AIM OF THE TASK => In your copy, leave out the pictures and repeat every record exactly.
====== DATASET EXTRACT
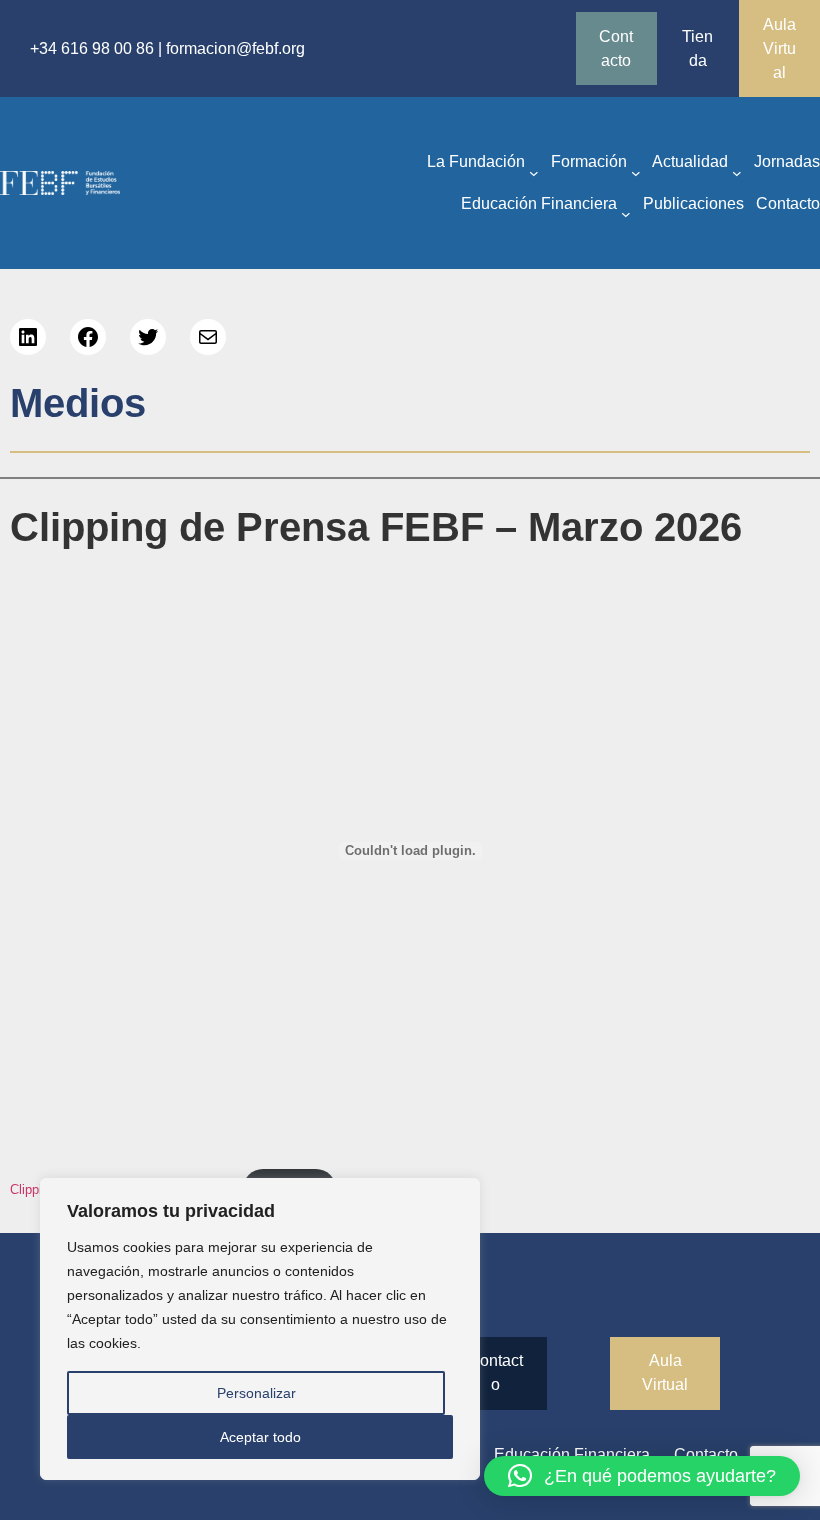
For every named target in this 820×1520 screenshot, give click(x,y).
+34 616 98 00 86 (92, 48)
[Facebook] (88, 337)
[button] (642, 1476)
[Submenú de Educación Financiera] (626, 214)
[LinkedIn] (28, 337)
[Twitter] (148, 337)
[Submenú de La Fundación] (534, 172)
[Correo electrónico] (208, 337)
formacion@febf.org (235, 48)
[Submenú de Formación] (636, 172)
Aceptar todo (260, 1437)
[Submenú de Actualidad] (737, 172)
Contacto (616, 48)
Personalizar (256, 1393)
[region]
============
RESULT OF THIS EXERCISE =>
For every named target in this 820×1520 screenshot, give click(x,y).
+34 616 98 00 86 (92, 48)
[Facebook] (88, 337)
[button] (642, 1476)
[Submenú de Educación Financiera] (626, 214)
[LinkedIn] (28, 337)
[Twitter] (148, 337)
[Submenú de La Fundación] (534, 172)
[Correo electrónico] (208, 337)
formacion@febf.org (235, 48)
[Submenú de Formación] (636, 172)
Aceptar todo (260, 1437)
[Submenú de Actualidad] (737, 172)
Contacto (616, 48)
Personalizar (256, 1393)
[region]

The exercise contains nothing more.